The people who lost the most in the end were not Isaac or Esau, but Rebekah and Jacob. The polarized family openly shared and vented of their distrust of one another, dishonor in the family and their disgust with its members. The brothers did not trust each other before, but now they could not tolerate each other. The word “grudge” (v 41) is softened from its traditional translation of “hate” in KJV (Gen 49:23, 50:15, Job 16:9, Ps 55:3), meaning mistreatment, the same word for the “persecution” Joseph endured at the hands of his brothers (Gen 49:23, 50:15). Before, they hid things in their heart, now it was out in the open. This “grudge” is an open grudge, not a hidden grudge. Jacob and his mother’s actions opened a can of worms in the family. All in all, Rebekah directed a whopping nine imperatives on her son: listen (v 8), go, bring (v 9), do, go, get (v 13), and do, rise - KJV, flee (v 43).

The father and the older son duo practically invented new and colorful words in the Hebrew lexicon for Jacob (v 35) – the father called him “deceitful” and the older called the younger “supplanter” (v 36). News that Esau the hunter had vowed to hunt for Jacob’s head at his father’s death reached the ears of the mother. The mother also coined a new word in Hebrew at sight of his son’s mounting anger – “fury” (v 44), which is different from the traditional word “anger” (aph) in verse 45, which means anger that can be seen on one’s face or nose or even forehead compared to the word “fury,” which means hot displeasure, poison and rage. Previously, life at home was quietly unsettling; now it was open warfare. Jacob had to watch his back, look over his shoulders and keep an eye on Esau.

Rebekah lost the most in the end. Esau’s loss was property, but her loss was personal. She had already lost her older son’s affection and allegiance; now she was about to lose the son’s acceptance. Her younger son’s innocent and carefree days were over, but now his time with her was also numbered. She was about to lose him forever. The mother did not think it would come to an end this way, this fast. No wonder she acknowledged that she lost two sons in a day (v 45). A mother’s dream of reuniting with his son, seeing his son married and meeting his wife would not materialize. Jacob would never see her mother again or attend her funeral.

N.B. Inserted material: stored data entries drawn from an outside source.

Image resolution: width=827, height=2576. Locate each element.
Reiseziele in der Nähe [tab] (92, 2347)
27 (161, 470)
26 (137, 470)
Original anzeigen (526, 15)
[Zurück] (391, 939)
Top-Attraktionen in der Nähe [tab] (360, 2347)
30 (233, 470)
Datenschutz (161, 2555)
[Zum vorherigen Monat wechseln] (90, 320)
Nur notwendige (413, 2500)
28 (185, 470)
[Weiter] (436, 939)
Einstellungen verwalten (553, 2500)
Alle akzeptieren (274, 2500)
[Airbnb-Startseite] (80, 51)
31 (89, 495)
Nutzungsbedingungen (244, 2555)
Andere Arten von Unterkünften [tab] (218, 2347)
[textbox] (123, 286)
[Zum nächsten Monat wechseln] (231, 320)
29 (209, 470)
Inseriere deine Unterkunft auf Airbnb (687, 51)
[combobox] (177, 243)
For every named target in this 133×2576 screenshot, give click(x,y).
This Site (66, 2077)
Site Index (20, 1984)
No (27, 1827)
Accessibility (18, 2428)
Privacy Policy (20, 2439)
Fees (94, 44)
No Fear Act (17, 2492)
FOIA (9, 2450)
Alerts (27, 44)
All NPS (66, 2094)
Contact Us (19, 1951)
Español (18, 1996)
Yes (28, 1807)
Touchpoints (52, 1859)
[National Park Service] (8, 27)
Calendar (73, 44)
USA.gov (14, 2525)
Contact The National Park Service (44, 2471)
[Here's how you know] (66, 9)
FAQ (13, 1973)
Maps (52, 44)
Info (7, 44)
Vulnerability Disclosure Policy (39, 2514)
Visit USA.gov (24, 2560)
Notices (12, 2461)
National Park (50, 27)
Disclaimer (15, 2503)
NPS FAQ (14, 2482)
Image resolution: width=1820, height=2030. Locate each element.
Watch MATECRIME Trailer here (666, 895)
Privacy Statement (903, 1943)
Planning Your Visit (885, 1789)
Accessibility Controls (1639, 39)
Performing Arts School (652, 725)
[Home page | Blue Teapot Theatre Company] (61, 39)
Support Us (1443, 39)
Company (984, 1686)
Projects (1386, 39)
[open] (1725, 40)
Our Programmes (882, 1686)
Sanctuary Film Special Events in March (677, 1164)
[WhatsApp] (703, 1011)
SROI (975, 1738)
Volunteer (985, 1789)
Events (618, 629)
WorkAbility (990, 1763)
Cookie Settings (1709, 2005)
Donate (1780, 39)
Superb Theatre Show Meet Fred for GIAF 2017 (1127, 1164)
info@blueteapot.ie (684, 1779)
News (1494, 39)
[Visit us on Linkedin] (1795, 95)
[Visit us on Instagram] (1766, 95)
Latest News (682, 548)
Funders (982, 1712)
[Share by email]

Conclusion: God's way is the best way. The way to trust God is submission to Him, giving Him all your fears and hopes; and the consequence of distrust is suspicion, subversion and spite. Parents, are you raising your children in godly instruction and with biblical values? Do you teach them to value brotherly love, neighborly love, and God’s love? Are you discouraging or exasperating them, dismissing or fearing your responsibility, dishonoring and misrepresenting God?